MALARIA CONTROL: Scientists recommend bed-net modifications to block mosquitos
It has been confirmed that two mosquito species spreading malaria - anopheles funestus and anopheles arabiensis – can penetrate some treated and untreated bed nets. Now, Ifakara Health Institute scientists recommend modifications to the bed net – a tool widely used in malaria endemic countries to control the disease.
Meanwhile, recent studies found the funestus species with “a high ability to penetrate all nets types compared to the other species. After learning this, scientists have also cautioned on the ability of this species to penetrate even intact nets, saying this could be an additional risk for sustained malaria transmission across Africa.
“This phenomenon signals an alarming situation for malaria mosquito control efforts that heavily relies on the use of LLINs (long-lasting insecticide-treated nets), which its ability to prevent mosquito bites that exceed 80% come from the physical barrier and integrity,” the scientists pointed out in the study published the Wellcome Open Research journal.
Fact confirmed after over 20 years of research
Ifakara scientists who contributed to the study include Felician Meza, Letus Muyaga, Alex Limwagu and Dickson Lwetoijera.
They carried out experiments inside a semi-field system (SFS) of the Ifakara Health Institute located at Kining’ina village in Kilombero Valley, southern Tanzania where a notable scale-up of long-lasting insecticide-treated nets coverage was made over the past two decades.
From the study findings, the two-mosquito species could penetrate treated and untreated bed nets and contact their preferred host due to their small size which is relative to net mesh hole sizes. For this reason, the scientists recommended modifications to the bed nets.
The current net-mesh limitations
“This study highlights the limitation of current net-mesh size in offering biting proof against A. funestus and A. arabiensis, the dominant malaria vector. The findings point out the importance of considering future modifications of mesh sizes that offer complete bite protection by preventing mosquitoes to penetrate the net without compromising ventilation.”
Additionally, the scientists also acknowledged that the ability of the two species to feed successfully on human volunteers during the study could result in noticeable effects on malaria transmission across mosquito populations in real-life settings.
“Although the number of both mosquito species that penetrated the nets was relatively low, the fact that the majority that did successfully blood fed on the volunteers, its effect on malaria transmission is likely to be noticeable if these numbers are magnified across mosquito populations under real-life settings.”

DATA FOR REVIEW ::
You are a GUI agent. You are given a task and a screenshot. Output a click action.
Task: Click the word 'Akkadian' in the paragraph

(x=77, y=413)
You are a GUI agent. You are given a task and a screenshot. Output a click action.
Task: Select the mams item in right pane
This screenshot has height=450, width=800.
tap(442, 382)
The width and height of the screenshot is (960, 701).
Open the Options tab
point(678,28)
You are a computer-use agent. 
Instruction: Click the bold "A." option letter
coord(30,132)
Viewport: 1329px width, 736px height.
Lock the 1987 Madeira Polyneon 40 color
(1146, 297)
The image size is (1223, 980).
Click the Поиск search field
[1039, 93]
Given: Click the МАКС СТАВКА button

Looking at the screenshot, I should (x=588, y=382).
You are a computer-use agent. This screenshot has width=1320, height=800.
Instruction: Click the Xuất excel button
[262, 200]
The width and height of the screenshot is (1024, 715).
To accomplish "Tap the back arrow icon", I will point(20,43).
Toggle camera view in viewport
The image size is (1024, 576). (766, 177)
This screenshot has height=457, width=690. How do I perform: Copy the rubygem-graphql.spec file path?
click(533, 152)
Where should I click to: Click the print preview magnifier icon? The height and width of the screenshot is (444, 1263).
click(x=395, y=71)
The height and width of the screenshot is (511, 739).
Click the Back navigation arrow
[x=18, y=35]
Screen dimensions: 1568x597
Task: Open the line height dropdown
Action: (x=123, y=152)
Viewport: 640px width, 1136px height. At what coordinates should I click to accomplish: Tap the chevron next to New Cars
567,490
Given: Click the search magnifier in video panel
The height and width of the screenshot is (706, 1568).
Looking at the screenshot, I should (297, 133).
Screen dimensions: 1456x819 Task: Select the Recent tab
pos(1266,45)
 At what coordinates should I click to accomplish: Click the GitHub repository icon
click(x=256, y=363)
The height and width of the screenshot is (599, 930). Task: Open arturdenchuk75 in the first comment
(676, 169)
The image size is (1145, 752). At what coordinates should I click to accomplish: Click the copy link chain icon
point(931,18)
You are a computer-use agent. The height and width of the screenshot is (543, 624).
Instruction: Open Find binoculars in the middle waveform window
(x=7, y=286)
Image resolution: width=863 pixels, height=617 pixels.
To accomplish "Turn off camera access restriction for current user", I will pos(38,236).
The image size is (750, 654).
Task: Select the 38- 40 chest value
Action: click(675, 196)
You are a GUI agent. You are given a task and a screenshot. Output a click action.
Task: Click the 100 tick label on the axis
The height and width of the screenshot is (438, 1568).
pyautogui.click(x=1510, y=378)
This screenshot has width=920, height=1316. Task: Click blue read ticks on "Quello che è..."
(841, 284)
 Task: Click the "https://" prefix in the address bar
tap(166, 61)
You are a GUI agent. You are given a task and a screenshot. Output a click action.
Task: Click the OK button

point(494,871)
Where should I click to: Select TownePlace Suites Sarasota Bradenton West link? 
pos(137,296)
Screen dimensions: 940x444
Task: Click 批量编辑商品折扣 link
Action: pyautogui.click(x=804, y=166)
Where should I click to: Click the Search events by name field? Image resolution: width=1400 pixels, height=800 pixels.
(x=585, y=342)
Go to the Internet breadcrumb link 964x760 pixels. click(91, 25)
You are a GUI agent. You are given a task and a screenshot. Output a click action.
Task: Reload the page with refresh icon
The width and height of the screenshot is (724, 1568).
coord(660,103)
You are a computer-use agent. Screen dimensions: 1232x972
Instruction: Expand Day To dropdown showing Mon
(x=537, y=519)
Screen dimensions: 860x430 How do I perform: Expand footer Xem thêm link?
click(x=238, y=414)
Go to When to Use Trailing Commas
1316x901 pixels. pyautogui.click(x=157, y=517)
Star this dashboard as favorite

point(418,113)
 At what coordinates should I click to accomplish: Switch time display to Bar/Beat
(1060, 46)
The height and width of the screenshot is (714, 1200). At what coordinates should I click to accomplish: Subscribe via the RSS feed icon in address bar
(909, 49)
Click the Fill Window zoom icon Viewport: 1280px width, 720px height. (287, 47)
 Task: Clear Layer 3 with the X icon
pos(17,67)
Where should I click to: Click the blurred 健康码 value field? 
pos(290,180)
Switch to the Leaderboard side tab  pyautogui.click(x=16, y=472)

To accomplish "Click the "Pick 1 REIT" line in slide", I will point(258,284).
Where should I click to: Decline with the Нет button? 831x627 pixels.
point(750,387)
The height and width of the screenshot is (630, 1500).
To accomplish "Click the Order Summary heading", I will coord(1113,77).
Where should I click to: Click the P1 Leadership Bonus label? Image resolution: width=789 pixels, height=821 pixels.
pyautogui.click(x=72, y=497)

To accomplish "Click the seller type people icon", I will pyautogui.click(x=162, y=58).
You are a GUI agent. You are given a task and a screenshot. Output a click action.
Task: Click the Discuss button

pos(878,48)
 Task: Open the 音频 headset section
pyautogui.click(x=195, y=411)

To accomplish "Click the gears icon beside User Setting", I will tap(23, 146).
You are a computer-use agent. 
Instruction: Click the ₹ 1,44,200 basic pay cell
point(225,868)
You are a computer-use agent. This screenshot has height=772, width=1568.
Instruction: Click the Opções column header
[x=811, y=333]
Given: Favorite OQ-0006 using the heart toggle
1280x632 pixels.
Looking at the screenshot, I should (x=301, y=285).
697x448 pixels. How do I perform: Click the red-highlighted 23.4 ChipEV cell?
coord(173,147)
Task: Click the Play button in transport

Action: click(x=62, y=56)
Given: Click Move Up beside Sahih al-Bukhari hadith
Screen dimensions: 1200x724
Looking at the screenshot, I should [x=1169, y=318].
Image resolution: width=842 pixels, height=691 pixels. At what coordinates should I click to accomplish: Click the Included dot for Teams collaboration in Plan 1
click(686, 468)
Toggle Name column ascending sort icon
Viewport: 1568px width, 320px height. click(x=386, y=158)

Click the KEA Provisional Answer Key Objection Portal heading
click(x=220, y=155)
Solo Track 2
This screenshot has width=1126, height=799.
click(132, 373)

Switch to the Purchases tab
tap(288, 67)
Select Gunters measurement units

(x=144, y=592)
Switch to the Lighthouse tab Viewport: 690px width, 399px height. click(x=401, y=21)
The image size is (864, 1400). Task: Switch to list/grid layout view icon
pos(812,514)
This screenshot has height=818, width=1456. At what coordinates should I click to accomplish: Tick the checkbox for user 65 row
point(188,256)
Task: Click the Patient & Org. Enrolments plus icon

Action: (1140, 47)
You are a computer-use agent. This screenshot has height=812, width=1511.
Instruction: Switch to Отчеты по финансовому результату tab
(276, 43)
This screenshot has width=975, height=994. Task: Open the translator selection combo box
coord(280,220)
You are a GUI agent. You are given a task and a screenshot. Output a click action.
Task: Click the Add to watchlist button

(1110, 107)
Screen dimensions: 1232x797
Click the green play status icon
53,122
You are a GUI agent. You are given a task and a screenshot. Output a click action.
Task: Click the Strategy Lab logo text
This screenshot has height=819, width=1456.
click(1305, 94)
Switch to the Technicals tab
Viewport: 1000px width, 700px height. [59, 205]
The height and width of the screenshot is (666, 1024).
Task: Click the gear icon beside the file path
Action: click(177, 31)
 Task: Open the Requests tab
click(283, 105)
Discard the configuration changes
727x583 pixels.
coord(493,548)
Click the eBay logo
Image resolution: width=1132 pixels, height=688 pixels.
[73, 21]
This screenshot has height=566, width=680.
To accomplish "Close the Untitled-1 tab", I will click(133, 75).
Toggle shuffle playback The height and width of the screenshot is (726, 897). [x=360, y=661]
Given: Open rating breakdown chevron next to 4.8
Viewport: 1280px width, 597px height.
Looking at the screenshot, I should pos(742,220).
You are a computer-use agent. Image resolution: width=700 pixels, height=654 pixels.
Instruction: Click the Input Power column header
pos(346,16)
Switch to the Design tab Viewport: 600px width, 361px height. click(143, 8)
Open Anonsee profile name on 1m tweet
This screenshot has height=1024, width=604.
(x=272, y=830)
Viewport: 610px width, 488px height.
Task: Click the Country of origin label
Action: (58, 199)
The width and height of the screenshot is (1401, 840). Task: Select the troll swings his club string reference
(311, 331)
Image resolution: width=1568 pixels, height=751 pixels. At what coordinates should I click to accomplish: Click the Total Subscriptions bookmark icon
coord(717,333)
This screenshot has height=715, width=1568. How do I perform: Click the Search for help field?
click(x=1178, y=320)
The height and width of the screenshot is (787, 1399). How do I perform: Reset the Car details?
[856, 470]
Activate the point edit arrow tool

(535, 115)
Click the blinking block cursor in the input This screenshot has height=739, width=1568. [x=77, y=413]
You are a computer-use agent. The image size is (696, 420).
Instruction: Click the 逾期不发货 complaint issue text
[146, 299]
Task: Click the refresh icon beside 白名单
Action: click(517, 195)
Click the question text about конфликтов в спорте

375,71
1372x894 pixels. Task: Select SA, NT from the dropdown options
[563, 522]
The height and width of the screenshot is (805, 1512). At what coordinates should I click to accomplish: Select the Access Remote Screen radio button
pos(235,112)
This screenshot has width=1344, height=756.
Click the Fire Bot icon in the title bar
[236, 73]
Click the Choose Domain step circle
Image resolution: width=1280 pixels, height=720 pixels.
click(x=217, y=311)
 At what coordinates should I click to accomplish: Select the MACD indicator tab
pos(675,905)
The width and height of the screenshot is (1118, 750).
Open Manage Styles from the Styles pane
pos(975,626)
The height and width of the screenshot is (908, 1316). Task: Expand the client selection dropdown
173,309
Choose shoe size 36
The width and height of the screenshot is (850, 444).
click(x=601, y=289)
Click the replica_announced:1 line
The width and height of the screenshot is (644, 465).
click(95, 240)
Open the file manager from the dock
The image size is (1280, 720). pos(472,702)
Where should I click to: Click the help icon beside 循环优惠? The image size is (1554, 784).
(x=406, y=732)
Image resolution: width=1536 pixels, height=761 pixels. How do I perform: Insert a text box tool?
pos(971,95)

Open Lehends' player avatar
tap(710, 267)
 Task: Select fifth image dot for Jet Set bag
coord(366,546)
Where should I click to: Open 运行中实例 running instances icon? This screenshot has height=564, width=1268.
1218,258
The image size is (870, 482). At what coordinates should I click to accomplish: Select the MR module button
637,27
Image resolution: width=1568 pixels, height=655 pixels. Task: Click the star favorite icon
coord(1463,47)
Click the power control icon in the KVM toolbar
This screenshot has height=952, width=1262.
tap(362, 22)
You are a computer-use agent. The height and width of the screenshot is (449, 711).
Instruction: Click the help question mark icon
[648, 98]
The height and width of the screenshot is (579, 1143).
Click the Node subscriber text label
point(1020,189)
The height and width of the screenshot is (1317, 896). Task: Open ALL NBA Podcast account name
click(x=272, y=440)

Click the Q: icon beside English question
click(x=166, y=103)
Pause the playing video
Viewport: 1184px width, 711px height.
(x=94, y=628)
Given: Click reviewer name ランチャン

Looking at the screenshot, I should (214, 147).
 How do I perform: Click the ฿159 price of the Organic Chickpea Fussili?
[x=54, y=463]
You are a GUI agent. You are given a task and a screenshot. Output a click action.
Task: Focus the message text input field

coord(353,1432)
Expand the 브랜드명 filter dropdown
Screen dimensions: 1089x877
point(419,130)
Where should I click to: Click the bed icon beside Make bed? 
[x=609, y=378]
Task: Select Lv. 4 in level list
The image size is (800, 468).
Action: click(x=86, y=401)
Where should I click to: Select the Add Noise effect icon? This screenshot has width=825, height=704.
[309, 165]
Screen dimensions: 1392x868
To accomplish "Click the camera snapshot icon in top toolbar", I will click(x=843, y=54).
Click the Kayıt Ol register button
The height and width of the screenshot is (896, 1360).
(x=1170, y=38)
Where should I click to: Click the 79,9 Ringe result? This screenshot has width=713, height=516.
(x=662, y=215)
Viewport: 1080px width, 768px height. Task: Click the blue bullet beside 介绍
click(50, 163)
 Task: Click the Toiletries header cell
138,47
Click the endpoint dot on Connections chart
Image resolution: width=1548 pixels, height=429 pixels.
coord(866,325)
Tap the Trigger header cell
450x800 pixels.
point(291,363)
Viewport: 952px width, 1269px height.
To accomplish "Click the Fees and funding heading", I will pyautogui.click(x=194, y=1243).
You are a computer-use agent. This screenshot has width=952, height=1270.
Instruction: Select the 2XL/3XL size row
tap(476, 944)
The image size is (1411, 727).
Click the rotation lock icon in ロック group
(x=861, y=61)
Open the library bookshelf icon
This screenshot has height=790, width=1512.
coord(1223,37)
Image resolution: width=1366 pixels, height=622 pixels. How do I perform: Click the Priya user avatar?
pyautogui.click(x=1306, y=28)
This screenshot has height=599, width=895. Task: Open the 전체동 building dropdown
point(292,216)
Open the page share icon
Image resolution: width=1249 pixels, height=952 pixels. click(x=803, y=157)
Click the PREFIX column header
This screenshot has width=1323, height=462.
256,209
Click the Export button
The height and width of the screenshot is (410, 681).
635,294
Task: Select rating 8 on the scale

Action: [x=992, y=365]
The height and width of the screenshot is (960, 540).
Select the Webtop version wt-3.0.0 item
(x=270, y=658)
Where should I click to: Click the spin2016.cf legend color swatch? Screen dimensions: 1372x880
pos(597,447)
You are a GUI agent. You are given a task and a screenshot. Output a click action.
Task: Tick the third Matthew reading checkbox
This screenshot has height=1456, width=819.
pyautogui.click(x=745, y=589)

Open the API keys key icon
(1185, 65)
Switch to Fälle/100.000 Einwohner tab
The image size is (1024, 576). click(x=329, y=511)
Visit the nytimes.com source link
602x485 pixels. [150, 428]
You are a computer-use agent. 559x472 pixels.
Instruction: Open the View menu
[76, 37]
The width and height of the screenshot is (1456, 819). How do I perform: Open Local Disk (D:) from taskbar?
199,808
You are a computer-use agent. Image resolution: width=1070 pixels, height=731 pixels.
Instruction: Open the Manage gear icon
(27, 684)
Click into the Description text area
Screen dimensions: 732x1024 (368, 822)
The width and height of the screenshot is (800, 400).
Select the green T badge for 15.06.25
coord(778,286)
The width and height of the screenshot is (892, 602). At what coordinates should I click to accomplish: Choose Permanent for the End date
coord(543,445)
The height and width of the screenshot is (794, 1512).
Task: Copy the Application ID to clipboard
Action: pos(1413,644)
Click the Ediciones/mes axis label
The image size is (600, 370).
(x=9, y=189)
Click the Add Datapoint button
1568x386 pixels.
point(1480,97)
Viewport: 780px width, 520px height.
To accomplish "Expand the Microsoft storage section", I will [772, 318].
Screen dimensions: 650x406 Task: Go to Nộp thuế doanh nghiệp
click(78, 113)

ASSIGNMENT 1 ::
In the bed-net article, where did the scientists carry out their experiments?
ASSIGNMENT 2 ::
Repeat the bed-net article word for word from "The current net-mesh" to "in real-life settings.".

TASK RESPONSE 1 ::
Inside a semi-field system of the Ifakara Health Institute at Kining'ina village in Kilombero Valley, southern Tanzania.

TASK RESPONSE 2 ::
The current net-mesh limitations
“This study highlights the limitation of current net-mesh size in offering biting proof against A. funestus and A. arabiensis, the dominant malaria vector. The findings point out the importance of considering future modifications of mesh sizes that offer complete bite protection by preventing mosquitoes to penetrate the net without compromising ventilation.”
Additionally, the scientists also acknowledged that the ability of the two species to feed successfully on human volunteers during the study could result in noticeable effects on malaria transmission across mosquito populations in real-life settings.